• ACTIVITY: Which lines of the entries hold the string "scan"? Copy each one.

Dataset entries
###

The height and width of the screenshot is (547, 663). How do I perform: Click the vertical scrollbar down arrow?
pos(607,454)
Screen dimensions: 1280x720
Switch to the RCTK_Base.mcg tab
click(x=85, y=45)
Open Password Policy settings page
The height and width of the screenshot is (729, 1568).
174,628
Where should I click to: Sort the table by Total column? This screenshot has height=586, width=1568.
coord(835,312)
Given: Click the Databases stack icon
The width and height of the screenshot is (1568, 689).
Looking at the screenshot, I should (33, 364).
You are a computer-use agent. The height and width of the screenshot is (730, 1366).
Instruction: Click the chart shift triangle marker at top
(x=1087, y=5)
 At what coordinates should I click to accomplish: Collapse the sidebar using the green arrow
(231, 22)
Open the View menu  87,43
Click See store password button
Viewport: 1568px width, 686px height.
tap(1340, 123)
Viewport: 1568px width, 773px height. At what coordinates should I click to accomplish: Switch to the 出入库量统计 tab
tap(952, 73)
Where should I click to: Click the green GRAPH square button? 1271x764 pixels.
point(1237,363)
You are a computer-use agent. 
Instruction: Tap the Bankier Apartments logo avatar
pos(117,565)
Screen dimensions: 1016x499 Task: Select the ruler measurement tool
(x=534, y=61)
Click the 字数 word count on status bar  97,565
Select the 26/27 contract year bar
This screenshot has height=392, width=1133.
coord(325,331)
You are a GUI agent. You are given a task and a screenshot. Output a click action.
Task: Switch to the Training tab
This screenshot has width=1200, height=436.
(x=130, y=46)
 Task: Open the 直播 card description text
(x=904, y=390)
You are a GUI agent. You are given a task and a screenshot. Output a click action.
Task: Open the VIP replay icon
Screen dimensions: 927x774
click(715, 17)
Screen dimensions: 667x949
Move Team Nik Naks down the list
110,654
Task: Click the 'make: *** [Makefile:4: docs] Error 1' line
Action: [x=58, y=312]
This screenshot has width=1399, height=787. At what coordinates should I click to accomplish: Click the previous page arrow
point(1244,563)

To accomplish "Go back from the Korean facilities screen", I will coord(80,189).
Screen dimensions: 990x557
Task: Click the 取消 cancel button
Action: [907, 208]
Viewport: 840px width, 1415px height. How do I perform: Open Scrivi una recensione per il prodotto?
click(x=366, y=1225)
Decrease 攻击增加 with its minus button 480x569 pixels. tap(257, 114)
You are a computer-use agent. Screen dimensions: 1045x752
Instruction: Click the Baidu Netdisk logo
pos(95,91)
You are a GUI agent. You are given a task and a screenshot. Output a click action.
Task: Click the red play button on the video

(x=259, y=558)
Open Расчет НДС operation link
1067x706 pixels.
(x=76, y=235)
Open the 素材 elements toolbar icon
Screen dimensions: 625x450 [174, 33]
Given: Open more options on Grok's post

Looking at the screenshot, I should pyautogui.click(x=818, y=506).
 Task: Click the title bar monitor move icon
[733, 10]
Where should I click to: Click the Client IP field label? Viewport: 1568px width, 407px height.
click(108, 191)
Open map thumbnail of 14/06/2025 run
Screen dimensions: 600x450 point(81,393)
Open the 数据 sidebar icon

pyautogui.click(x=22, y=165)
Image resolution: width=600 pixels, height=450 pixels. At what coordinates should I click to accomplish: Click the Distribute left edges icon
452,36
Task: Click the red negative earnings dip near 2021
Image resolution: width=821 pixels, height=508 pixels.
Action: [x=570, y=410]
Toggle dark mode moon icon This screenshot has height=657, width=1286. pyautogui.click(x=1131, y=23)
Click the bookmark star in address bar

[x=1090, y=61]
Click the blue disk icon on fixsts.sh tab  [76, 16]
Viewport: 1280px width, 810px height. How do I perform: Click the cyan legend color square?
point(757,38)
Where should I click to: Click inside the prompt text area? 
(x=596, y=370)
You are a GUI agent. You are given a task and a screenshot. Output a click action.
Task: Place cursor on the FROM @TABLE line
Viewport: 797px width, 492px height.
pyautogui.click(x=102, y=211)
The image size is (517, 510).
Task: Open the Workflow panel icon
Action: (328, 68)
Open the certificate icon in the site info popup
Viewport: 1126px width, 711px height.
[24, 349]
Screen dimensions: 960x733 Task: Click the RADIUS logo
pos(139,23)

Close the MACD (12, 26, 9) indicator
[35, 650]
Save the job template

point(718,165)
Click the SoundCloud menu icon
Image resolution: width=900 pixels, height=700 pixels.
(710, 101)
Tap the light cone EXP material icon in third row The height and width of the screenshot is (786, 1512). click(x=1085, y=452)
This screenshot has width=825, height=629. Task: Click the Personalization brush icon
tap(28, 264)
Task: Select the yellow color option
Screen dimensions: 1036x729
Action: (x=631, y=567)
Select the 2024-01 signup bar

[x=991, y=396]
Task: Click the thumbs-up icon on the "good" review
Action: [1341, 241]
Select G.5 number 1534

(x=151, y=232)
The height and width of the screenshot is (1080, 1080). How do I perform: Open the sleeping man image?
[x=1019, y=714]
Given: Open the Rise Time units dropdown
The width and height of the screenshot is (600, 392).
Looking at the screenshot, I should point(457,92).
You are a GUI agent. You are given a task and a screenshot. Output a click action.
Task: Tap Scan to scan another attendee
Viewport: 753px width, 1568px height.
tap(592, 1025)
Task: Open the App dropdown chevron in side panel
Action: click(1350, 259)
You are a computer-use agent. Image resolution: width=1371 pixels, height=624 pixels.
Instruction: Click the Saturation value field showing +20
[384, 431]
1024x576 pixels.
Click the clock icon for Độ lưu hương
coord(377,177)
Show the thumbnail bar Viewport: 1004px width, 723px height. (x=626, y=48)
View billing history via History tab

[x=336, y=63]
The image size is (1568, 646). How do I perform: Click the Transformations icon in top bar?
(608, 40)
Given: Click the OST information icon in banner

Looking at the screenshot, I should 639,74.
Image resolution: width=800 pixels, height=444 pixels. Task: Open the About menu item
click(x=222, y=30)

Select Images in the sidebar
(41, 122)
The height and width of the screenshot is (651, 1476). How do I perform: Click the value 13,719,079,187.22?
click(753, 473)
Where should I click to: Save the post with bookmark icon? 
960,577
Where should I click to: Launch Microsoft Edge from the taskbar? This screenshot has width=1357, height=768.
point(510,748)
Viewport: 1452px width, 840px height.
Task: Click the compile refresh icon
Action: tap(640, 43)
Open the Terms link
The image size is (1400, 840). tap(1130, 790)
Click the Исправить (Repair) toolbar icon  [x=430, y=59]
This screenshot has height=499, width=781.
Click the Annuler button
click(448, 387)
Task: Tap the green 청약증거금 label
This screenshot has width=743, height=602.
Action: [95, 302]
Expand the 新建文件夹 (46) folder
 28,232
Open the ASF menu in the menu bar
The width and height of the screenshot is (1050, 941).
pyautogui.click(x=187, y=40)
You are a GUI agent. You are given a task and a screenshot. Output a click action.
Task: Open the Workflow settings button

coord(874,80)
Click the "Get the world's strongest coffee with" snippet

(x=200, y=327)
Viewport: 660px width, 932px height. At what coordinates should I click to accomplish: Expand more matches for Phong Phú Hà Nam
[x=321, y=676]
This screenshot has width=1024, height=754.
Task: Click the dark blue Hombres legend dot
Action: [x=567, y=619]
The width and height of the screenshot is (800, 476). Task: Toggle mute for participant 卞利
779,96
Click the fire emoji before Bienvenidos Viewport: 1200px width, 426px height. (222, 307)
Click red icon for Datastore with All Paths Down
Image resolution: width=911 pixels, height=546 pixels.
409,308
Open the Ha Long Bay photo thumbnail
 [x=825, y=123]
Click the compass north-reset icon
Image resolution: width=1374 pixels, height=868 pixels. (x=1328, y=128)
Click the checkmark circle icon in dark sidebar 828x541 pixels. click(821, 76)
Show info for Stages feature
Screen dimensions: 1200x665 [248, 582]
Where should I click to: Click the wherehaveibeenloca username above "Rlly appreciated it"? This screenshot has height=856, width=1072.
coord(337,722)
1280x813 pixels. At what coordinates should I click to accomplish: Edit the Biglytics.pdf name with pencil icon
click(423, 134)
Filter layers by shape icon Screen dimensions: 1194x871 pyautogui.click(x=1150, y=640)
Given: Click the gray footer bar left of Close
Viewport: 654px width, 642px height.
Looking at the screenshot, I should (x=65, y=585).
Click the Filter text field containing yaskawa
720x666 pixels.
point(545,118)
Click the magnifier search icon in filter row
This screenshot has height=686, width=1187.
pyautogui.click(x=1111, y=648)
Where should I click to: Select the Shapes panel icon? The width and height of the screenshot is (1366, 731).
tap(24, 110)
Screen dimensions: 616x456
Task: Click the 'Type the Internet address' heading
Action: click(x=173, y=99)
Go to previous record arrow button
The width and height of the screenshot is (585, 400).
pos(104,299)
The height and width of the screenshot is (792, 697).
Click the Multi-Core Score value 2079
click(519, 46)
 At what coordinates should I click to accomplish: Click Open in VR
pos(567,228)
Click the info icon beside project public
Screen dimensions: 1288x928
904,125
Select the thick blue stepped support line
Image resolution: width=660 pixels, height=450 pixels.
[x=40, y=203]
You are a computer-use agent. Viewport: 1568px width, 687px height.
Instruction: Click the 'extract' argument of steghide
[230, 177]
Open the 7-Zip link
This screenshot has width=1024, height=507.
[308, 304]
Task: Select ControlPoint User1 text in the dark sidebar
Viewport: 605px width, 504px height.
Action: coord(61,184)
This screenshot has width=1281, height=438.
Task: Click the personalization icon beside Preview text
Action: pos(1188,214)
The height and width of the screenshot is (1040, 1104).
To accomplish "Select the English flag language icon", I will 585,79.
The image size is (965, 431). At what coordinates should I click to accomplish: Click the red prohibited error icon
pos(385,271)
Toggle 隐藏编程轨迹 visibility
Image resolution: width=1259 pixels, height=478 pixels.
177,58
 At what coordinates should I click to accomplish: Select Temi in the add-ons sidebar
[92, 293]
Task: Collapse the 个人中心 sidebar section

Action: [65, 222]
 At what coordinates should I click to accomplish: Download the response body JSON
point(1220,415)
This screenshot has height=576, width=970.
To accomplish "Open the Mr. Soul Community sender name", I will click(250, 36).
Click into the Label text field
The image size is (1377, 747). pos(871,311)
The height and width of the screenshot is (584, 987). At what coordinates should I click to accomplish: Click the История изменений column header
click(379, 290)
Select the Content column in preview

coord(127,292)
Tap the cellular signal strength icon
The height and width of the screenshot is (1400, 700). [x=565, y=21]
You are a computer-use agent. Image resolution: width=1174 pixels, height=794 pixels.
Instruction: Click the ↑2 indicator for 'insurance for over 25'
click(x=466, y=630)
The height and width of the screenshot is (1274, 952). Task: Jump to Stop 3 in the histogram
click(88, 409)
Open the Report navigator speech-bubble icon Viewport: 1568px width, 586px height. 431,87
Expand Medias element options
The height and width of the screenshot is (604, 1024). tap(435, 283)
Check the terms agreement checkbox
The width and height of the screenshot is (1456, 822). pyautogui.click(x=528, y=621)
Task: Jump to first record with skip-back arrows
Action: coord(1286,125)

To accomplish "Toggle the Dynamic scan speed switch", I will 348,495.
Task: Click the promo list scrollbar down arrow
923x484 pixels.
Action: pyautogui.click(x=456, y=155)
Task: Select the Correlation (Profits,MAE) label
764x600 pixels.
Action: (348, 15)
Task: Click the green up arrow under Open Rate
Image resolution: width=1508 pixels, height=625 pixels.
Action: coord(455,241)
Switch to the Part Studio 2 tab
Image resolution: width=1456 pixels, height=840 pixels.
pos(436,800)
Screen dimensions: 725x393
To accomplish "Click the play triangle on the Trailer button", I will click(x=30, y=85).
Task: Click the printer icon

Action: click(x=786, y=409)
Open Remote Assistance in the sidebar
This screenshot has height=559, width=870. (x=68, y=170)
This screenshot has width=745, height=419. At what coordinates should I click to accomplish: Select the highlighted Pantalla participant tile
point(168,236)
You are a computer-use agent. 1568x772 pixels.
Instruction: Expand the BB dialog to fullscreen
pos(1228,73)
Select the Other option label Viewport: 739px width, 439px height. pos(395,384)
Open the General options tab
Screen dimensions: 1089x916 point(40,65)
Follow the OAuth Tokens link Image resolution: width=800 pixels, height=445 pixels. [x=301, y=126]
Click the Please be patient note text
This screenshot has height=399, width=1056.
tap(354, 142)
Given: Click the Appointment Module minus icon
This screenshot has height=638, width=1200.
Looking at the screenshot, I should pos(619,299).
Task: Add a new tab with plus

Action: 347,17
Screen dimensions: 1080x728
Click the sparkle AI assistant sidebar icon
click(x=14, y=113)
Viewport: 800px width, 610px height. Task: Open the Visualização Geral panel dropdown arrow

###

• RESULT BELOW:
Task: Tap Scan to scan another attendee
To accomplish "Toggle the Dynamic scan speed switch", I will 348,495.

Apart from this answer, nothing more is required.